### Problem requirements
Your output is to consist only of the line containing "Image resolution: width=1456" and the lines after it, through the end of the data, reproduced exactly.
╭─ Source material
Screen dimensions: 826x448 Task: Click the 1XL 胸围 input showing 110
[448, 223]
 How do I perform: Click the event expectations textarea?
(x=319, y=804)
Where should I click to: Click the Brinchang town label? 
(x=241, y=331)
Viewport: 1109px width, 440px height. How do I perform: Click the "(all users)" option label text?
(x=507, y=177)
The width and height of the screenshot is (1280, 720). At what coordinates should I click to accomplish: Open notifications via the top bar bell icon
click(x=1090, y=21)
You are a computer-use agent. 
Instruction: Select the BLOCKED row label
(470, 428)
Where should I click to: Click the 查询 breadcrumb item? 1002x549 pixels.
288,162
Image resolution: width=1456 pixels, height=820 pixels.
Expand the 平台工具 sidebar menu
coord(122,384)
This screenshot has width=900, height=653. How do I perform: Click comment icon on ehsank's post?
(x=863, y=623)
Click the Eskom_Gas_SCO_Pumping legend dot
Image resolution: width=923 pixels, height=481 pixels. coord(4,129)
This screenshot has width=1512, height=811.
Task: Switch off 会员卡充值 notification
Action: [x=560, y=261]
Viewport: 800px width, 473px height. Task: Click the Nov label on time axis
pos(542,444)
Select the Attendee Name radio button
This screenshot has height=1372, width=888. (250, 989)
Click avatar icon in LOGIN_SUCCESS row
╰─
### Output of the exercise
Image resolution: width=1456 pixels, height=820 pixels.
Expand the 平台工具 sidebar menu
coord(122,384)
This screenshot has width=900, height=653. How do I perform: Click comment icon on ehsank's post?
(x=863, y=623)
Click the Eskom_Gas_SCO_Pumping legend dot
Image resolution: width=923 pixels, height=481 pixels. coord(4,129)
This screenshot has width=1512, height=811.
Task: Switch off 会员卡充值 notification
Action: [x=560, y=261]
Viewport: 800px width, 473px height. Task: Click the Nov label on time axis
pos(542,444)
Select the Attendee Name radio button
This screenshot has height=1372, width=888. (250, 989)
Click avatar icon in LOGIN_SUCCESS row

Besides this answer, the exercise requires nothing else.